After the death of her husband, Penelope Thornton-McClure moved with her son Spencer to the quaint community of Quindicott, Rhode Island. As a co-owner of the family owned Buy the Book mystery bookstore run by her Aunt Sadie, she was well aware of the challenges ahead.
Soon after her arrival, in her quest to drive more traffic to their ailing bookstore, Penelope invited the best-selling author, Timothy Brennan to speak about his latest release. The night did not start out well when the chairs in the banquet room she had so carefully arranged for the prestigious occasion tipped over at the hand of an unknown person. After Penelope quickly set everything back in place, the chairs were soon dramatically rearranged by his entourage according to his harsh and abrasive demands.
Penelope endured numerous complaints and insults by his publisherís representative, questioning whether she could ever endure another such evening. Maybe inviting authors to their small town was just not worth the headache.
She soon found her earlier struggles were the least of her problems. Unfortunately, during Brennan's speech he keeled over dead after drinking bottled water handed to him by Penelope.
Thinking this tragedy was the end of the bookstore, Penelope and Sadie were shocked when business started booming the next day. First, a large shipment of Brennanís new book unexpectedly showed up early in the morning. Then the crowd, pushing and shoving to get through the front door, proved barely manageable as the books flew off the shelf. Over the next couple of days they had phenominal sales soon selling all available books.
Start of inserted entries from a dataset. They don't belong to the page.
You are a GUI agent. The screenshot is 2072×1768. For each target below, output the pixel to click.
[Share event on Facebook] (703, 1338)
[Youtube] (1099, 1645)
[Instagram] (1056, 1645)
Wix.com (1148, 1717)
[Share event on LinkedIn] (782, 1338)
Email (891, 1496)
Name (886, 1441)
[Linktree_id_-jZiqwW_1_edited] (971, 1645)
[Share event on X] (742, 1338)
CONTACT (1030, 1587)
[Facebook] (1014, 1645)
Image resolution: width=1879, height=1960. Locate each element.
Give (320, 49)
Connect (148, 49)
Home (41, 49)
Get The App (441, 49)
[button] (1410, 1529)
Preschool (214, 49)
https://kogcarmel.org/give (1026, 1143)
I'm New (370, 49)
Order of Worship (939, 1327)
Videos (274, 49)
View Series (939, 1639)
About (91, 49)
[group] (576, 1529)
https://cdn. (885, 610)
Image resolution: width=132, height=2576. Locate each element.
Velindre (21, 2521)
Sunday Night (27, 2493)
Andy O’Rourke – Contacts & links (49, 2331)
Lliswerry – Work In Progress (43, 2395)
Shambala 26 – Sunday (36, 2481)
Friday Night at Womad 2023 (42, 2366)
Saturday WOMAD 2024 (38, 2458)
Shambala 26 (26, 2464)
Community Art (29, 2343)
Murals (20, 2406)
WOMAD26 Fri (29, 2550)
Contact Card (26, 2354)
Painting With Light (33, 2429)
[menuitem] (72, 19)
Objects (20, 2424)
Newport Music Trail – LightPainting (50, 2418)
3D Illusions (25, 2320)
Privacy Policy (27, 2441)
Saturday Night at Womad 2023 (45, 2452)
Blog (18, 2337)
Because Penelope was the person who handed Brennan the water and her store profited by his death, she rose to the top of the suspicious persons list as local detectives sought the killer.
Adding to the confusion was the ghost of PI Jack Shepard, killed in the bookstore 50 years before and the model for Brennan's detective stories. Penelope soon realized she could communicate with Jack in her mind, and that she was the only one aware of his presence. When Jack encouraged Penelope to solve the case, she began to wonder if she was losing her mind.
The Ghost and Mrs. McClure by Alice Kimberly, was written by the same husband-wife team who wrote the coffeehouse mysteries using the name Cleo Coyle.
This cozy bookstore mystery is a welcome beginning to a new series. The main characters are engaging, the pacing flows well, and spending time at the bookstore quickly feels like one is hanging out with old friends. There is warmth to the small town and its people that the obnoxious and disruptive visitors cannot quell.
It will be interesting to see how the relationship between Penelope and Jack develops as the series continues.